Reversionary Holders Sample Clauses

Reversionary Holders. It is anticipated that each Securitization Agreement will require that certain amounts be deposited into a Spread Account. With respect to any Series, the Person or Persons who will ultimately be entitled to receive distributions of amounts released from the related Spread Account are the "Reversionary Holders" with respect to such Spread Account and Series and may be classified into different classes of Reversionary Holders pursuant to the applicable Securitization Agreement and Section 3.03 hereof. With respect to Series 1998-1, the Reversionary Holders (the "Series 1998-1 Reversionary Holders") shall be the holders of the Trust Certificates.
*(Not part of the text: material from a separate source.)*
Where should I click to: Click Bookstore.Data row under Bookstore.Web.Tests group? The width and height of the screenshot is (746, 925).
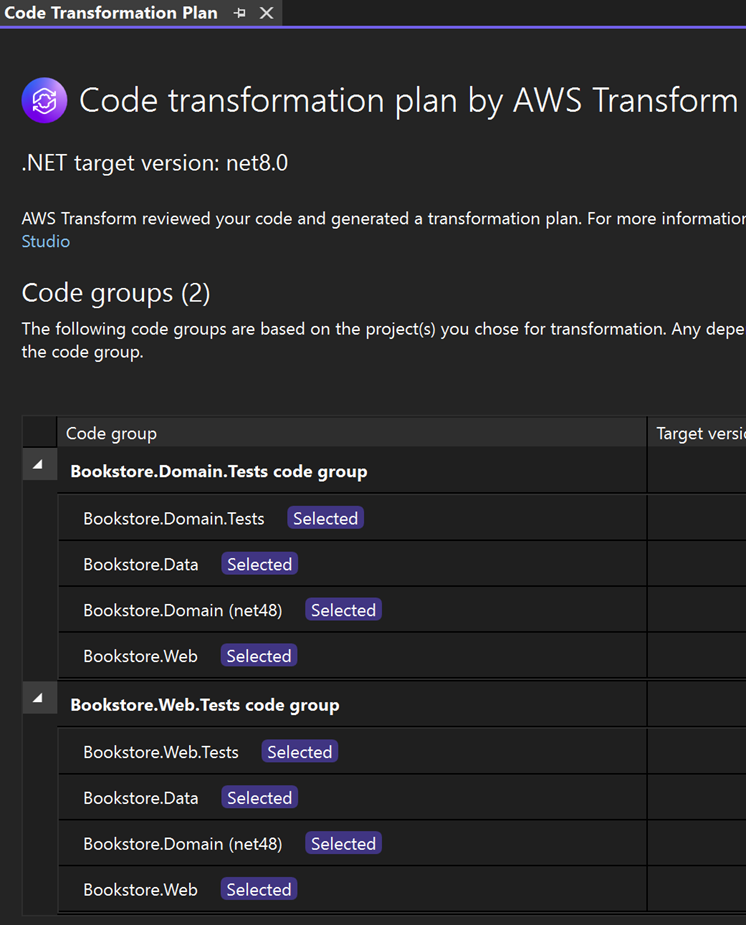point(140,797)
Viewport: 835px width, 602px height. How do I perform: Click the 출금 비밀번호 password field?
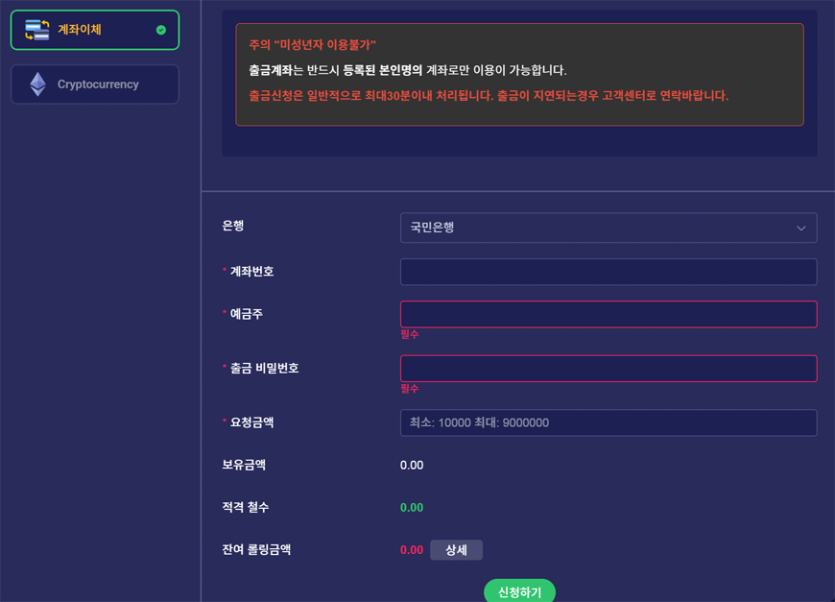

It is intended by the parties hereto that the Collateral shall constitute property held in trust by the Collateral Agent, to provide for the payment of the Secured Obligations, and that such Collateral and any property rights appurtenant thereto shall vest in the related Reversionary Holders only when such Collateral is released to such Reversionary Holders in accordance with Section 3.03(b) hereof. Notwithstanding the foregoing, each Reversionary Holder may treat the deposit of the related Collateral into the related Spread Account as the receipt by such Reversionary Holder of such Collateral for Federal and state income taxes, as may be required by law. Each Securitization Agreement in which the Transferor is not itself the sole Reversionary Holder shall provide that the Transferor shall be deemed to be the agent of the related Reversionary Holders for the purpose of perfecting the Collateral Agent's Security Interest in the related Collateral. Each Securitization Agreement shall additionally provide that the Reversionary Holders agree to execute and deliver such instruments of conveyance, assignment, grant, confirmation, etc., as well as any financing statements, in each case, as the Controlling Party shall consider reasonably necessary in order to perfect the Collateral Agent's Security Interest in the related Collateral.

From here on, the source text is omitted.